La duplication de modèles extérieurs qui s’appliquent sur de larges espaces continentaux ne peut être purement et simplement dupliquée dans un espace aux multiples contraintes géographiques, économiques, sociales, juridiques, fiscales.
Il s’agit alors de proposer un modèle idoine, laissant à la fois place au professionnalisme des acteurs privés qui maitrisent la technicité qu’appelle la gestion d’une compagnie aérienne et l’intervention et le volontarisme des politiques pour mettre en place des leviers juridiques ainsi que des soutiens fiscaux et économiques en adéquation avec les spécificités du marché des îles de la Caraïbe. Toutes les grandes compagnies aériennes mondiales sont gérées par des professionnels du secteur mais sont toutes aussi soutenues par leur Etat d’origine pour des raisons de souveraineté du pavillon national, de désenclavement territorial voire de missions de service public.

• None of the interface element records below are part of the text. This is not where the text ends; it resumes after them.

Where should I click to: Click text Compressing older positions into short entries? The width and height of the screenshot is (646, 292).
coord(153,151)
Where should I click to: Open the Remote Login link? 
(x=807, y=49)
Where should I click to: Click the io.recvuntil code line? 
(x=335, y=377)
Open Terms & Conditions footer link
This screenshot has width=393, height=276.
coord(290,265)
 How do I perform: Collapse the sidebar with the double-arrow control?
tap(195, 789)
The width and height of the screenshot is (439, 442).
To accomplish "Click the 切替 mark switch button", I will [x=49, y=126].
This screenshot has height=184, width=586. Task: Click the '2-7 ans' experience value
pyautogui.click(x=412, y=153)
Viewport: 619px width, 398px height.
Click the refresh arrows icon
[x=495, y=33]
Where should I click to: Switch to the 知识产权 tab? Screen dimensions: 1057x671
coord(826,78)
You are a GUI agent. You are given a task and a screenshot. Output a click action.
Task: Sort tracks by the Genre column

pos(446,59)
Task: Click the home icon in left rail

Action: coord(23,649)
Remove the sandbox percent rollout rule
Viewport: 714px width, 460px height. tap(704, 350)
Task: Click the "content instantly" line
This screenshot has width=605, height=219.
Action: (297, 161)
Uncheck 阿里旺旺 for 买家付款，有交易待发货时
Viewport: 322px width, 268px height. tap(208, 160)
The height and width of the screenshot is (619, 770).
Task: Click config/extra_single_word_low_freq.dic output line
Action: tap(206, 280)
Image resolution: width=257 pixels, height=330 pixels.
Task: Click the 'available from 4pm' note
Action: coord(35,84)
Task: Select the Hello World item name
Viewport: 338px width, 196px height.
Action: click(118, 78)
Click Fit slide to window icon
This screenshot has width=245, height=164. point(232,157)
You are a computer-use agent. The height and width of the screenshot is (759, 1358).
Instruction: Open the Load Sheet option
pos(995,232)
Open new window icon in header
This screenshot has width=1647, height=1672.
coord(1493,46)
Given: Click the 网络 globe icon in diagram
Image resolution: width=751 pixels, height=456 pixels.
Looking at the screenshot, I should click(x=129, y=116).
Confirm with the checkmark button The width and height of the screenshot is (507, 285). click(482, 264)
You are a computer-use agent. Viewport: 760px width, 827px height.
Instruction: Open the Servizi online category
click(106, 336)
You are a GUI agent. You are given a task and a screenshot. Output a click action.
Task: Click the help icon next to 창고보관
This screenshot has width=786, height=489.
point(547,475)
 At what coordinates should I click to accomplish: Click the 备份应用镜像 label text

La compagnie Air Antilles avait tenté de mettre en place une Alliance de compagnies aériennes caribéennes appelée Caribsky. Cette Alliance devait ainsi permettre aux opérateurs caribéens de mettre en commun leurs systèmes de réservation, d’étoffer leurs réseaux, de rationnaliser leurs offres, d’accéder à de nouveaux marchés en réduisant les coûts d’approche et de distribution. Le client final y voyait son intérêt par des fréquences accrues, plus de routes, de meilleures connexions, l’unification des programmes de fidélisation, la facturation unique pour les voyages qui comportent des vols sur plusieurs compagnies. Cette Alliance, soutenue par le programme européen INTERREG, n’a pas eu l’opportunité de se déployer en raison de la mise en liquidation judiciaire d’Air Antilles.
Et puis pourquoi ne pas innover en lançant des appels à manifestation d’intérêt sur certaines liaisons peu rentables mais soutenues financièrement par les Etats concernés ? Un appel d’offre régional ouvert à toutes les compagnies aériennes dotées des savoir-faire techniques, opérationnels, commerciaux et humains indispensables à un service de qualité.
Mais bien sûr, il ne peut y avoir d’offres aériennes pérennes avec des tarifs attractifs sans cadre commercial favorisant la création de projets économiques intra caribéens. C’est le marché qui crée l’offre, mais les conditions favorables au marché doivent être mises en place par les entités publiques en lien avec les opérateurs privés maîtrisant les contraintes opérationnelles du terrain.
Telle devrait être la feuille de route des organisations caribéennes dont le but est d’accompagner le développement économique du bassin caribéen en adéquation avec son contexte économique, sociétal et les grandes mutations environnementales qui se dessinent.